**** Data provided

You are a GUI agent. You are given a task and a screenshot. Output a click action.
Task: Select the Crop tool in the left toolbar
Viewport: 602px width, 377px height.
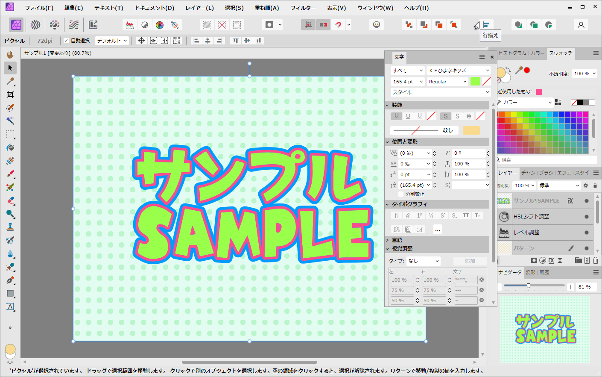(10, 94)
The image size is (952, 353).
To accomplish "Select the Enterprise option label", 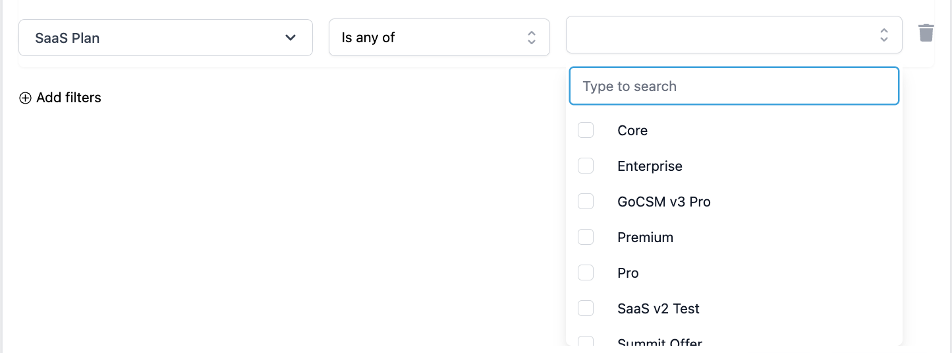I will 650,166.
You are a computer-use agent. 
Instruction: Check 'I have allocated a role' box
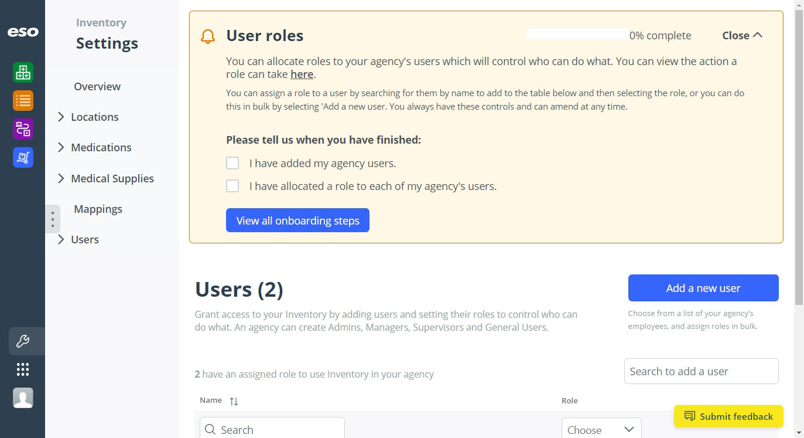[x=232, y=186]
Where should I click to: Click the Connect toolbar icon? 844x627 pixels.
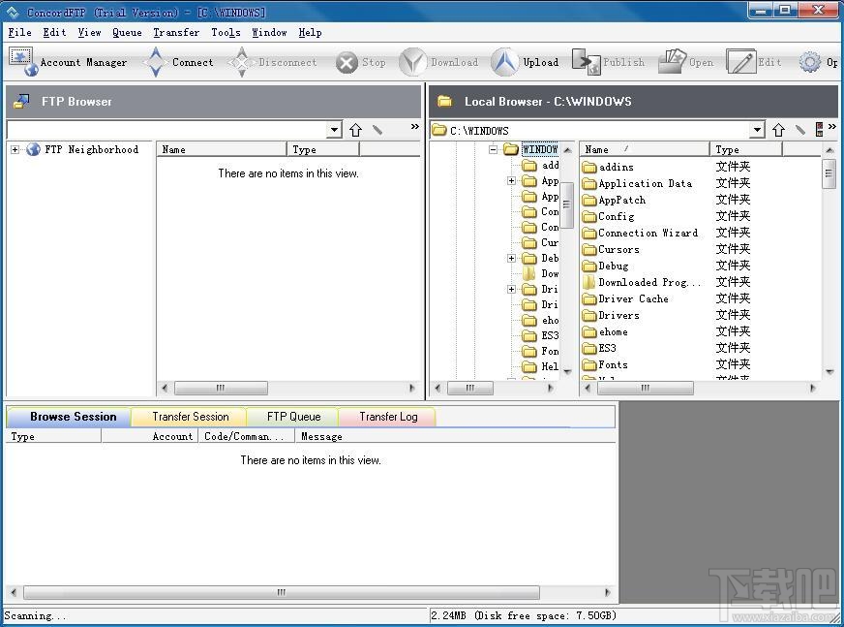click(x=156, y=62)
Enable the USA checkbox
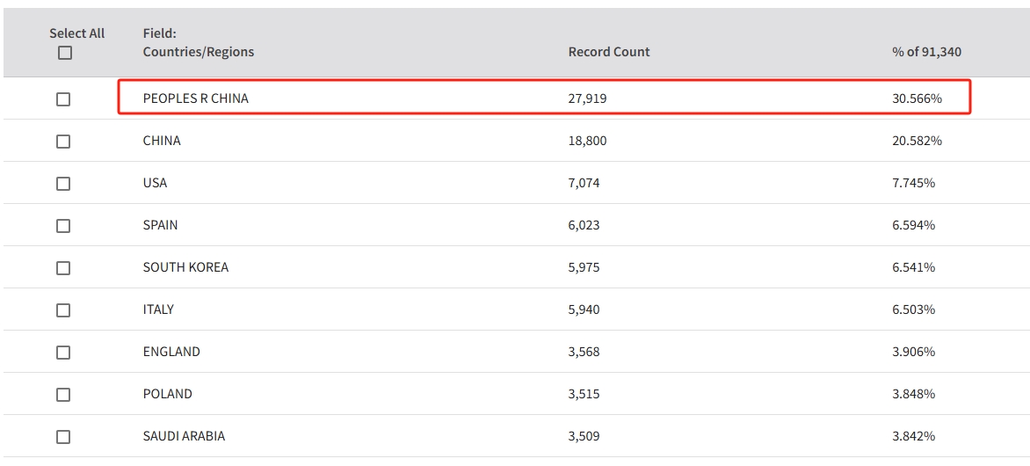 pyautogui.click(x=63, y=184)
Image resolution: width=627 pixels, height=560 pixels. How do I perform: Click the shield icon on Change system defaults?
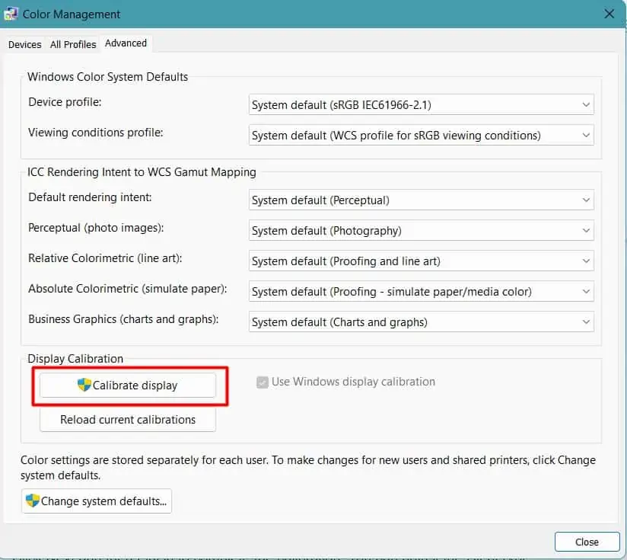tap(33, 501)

********

■ What you need to do ■
Please scale the stretch of entries above, from the line containing "You are a computer-use agent." through the line containing "pyautogui.click(x=63, y=184)", by rewriting every line in it, requests included, with each answer coordinate multiplied by 2.4 and rounded to a whole number (halves round up). Give only those lines, and leave the pictures out.

■ Result of this task ■
You are a computer-use agent. 
Instruction: Check 'I have allocated a role' box
[x=557, y=446]
Where should I click to: Click the Connect toolbar icon? 844x627 pixels.
click(x=374, y=149)
Enable the USA checkbox
 pyautogui.click(x=151, y=442)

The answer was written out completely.